> _STORED DATA_
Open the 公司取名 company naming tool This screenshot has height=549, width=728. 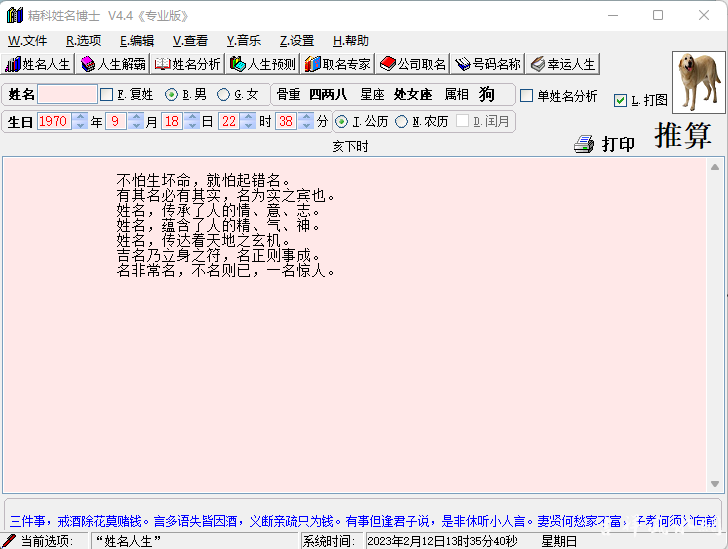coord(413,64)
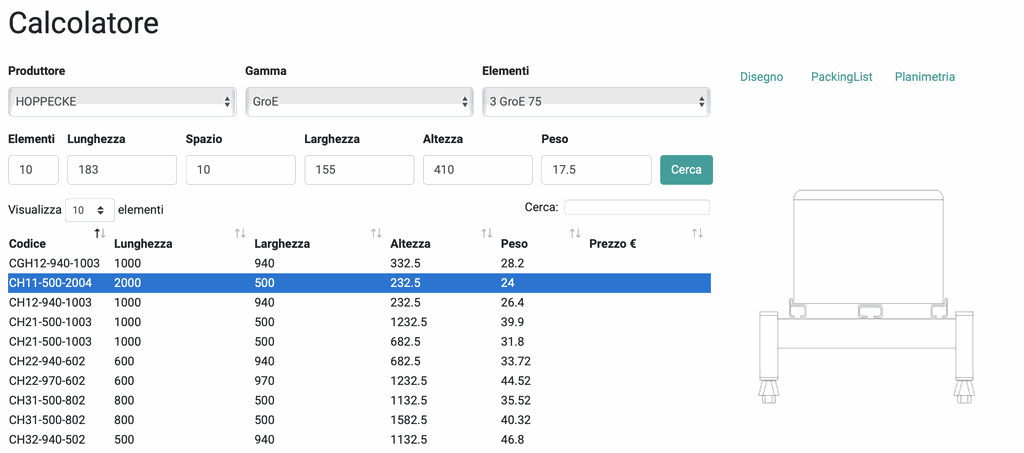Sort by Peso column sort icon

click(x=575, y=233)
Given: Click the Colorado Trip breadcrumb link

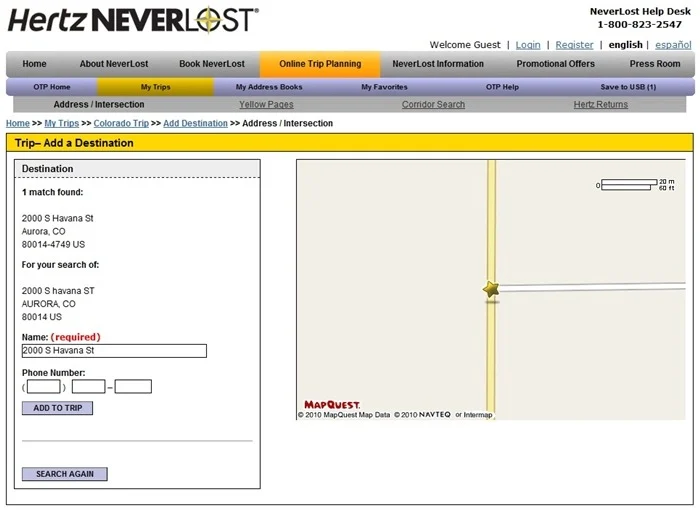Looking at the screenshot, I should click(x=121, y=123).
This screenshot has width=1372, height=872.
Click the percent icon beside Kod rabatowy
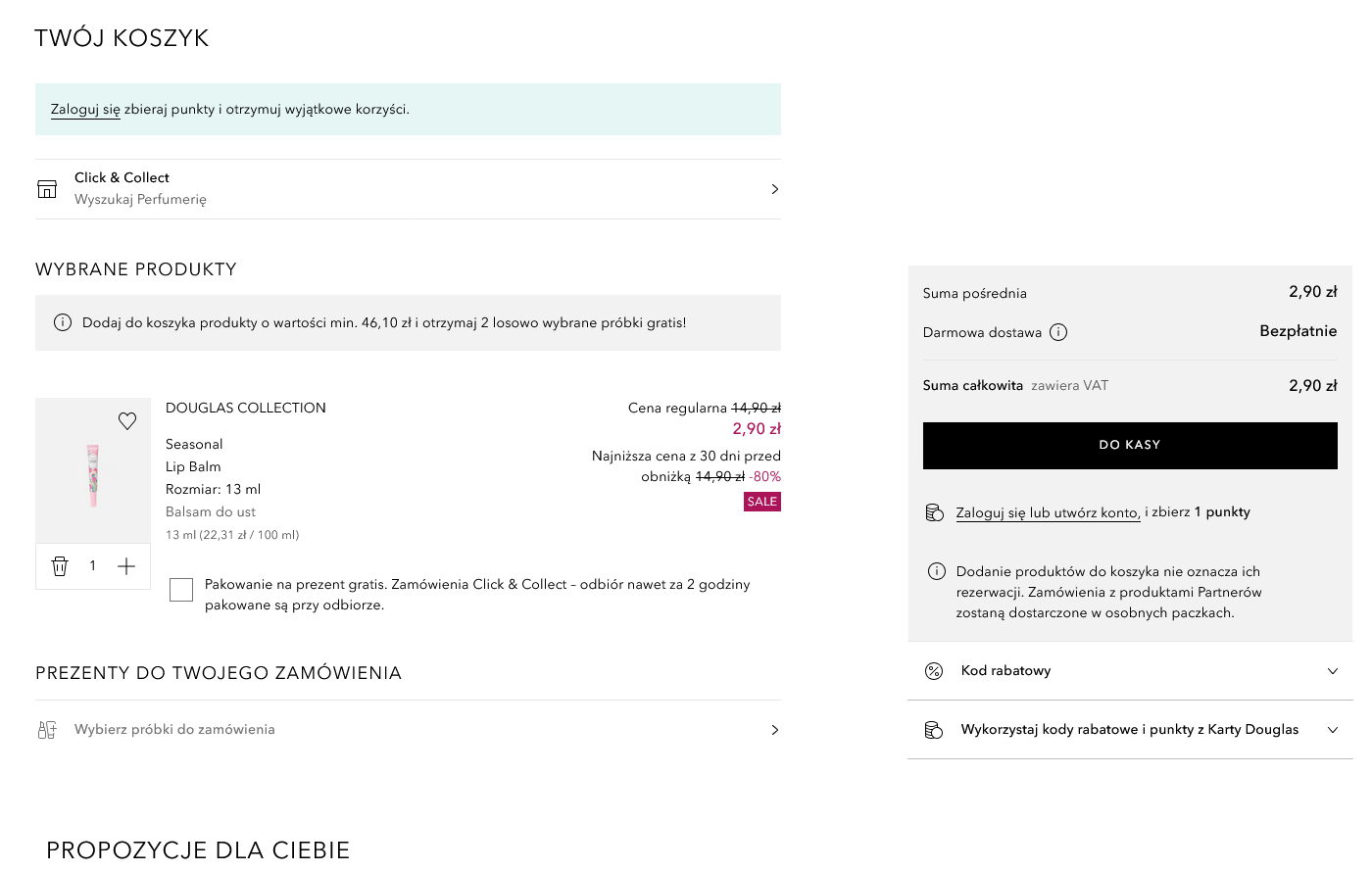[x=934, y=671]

> _ACTION ITEM_
Your answer must be the exact lines from the one containing "Given: Click the" through the last line of the records above, with both included and no pictures.

> _THE COMPLETED TASK_
Given: Click the Colorado Trip breadcrumb link

Looking at the screenshot, I should click(x=121, y=123).
This screenshot has width=1372, height=872.
Click the percent icon beside Kod rabatowy
[x=934, y=671]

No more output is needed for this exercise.